Study Identification


Unique Protocol ID:	GS-US-312-0115
Brief Title:	A Randomized, Double-Blind and Placebo-Controlled Study of GS-1101 in Combination With Bendamustine and Rituximab for Previously Treated Chronic Lymphocytic Leukemia (CLL)
Official Title:	A Phase 3, Randomized, Double-Blind, Placebo-Controlled Study Evaluating the Efficacy and Safety of GS-1101 (CAL-101) in Combination With Bendamustine and Rituximab for Previously Treated Chronic Lymphocytic Leukemia
Secondary IDs:

Study Status


Record Verification:	March 2012
Overall Status:	Not yet recruiting
Study Start:	May 2012
Primary Completion:	October 2015 [Anticipated]
Study Completion:	December 2016 [Anticipated]

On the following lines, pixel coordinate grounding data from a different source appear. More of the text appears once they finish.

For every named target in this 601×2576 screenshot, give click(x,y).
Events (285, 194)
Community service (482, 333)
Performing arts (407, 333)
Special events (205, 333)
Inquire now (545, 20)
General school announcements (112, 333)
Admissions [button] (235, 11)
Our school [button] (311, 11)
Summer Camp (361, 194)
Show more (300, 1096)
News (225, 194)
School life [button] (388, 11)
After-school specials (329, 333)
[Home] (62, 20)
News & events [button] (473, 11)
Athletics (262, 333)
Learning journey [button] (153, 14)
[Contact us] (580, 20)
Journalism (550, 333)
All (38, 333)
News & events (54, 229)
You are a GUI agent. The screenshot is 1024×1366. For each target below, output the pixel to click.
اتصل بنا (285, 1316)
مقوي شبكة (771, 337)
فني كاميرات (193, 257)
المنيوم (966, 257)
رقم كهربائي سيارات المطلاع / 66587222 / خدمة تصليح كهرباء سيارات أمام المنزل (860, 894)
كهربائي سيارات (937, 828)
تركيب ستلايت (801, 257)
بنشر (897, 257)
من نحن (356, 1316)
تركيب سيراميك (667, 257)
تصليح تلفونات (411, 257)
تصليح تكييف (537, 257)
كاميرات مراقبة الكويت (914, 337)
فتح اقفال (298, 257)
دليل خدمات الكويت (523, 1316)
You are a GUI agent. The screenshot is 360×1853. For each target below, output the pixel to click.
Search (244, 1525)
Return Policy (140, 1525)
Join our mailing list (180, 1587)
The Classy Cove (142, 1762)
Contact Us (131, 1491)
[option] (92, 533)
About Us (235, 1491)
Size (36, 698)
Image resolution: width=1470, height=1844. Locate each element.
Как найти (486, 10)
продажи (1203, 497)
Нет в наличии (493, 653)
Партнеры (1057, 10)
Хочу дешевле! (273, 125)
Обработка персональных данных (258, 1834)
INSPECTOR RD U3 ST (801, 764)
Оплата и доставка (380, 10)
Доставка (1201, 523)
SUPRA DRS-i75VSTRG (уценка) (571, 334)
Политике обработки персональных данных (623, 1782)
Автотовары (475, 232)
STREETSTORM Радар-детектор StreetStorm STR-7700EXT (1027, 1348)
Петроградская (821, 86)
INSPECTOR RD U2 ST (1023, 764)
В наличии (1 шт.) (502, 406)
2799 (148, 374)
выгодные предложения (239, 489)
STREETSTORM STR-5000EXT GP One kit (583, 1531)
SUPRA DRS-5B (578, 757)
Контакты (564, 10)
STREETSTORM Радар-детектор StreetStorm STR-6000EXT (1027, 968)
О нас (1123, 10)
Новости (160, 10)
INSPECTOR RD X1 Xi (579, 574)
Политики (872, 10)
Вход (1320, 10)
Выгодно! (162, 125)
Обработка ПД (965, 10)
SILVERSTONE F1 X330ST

First Submitted:	March 27, 2012
First Submitted that Met QC Criteria:	March 30, 2012
First Posted:	April 3, 2012 [Estimate]

Last Update Submitted that Met QC Criteria:	March 30, 2012
Last Update Posted:	April 3, 2012 [Estimate]

Study Description

Brief Summary:

The purpose of this study is to evaluate the effect of GS-1101 on the onset, magnitude, and duration of tumor control.

Detailed Description:

This is a Phase 3, Randomized, Double-Blind, Placebo-Controlled Study Evaluating the Efficacy and Safety of GS-1101 (CAL-101) in Combination with Bendamustine and Rituximab for Previously Treated Chronic Lymphocytic Leukemia.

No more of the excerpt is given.